### Task description:
Set down the material exactly as given, please, from its first line through the line that includes "Zapisz moje dane, adres".
==== Source data
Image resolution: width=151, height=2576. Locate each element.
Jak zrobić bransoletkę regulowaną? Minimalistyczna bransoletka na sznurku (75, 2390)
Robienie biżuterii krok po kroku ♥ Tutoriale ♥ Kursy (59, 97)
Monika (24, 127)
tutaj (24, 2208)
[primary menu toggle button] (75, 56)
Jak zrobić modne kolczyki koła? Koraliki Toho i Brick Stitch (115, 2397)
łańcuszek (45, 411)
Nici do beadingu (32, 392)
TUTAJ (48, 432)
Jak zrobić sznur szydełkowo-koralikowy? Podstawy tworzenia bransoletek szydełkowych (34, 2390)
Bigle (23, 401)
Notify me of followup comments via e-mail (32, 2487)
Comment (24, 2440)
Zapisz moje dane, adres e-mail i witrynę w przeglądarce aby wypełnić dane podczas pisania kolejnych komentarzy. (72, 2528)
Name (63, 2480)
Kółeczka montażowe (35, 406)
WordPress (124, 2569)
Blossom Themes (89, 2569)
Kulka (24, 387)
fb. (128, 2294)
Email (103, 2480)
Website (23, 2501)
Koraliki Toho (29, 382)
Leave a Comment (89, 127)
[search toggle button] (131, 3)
========
### Written solution:
Image resolution: width=151, height=2576. Locate each element.
Jak zrobić bransoletkę regulowaną? Minimalistyczna bransoletka na sznurku (75, 2390)
Robienie biżuterii krok po kroku ♥ Tutoriale ♥ Kursy (59, 97)
Monika (24, 127)
tutaj (24, 2208)
[primary menu toggle button] (75, 56)
Jak zrobić modne kolczyki koła? Koraliki Toho i Brick Stitch (115, 2397)
łańcuszek (45, 411)
Nici do beadingu (32, 392)
TUTAJ (48, 432)
Jak zrobić sznur szydełkowo-koralikowy? Podstawy tworzenia bransoletek szydełkowych (34, 2390)
Bigle (23, 401)
Notify me of followup comments via e-mail (32, 2487)
Comment (24, 2440)
Zapisz moje dane, adres e-mail i witrynę w przeglądarce aby wypełnić dane podczas pisania kolejnych komentarzy. (72, 2528)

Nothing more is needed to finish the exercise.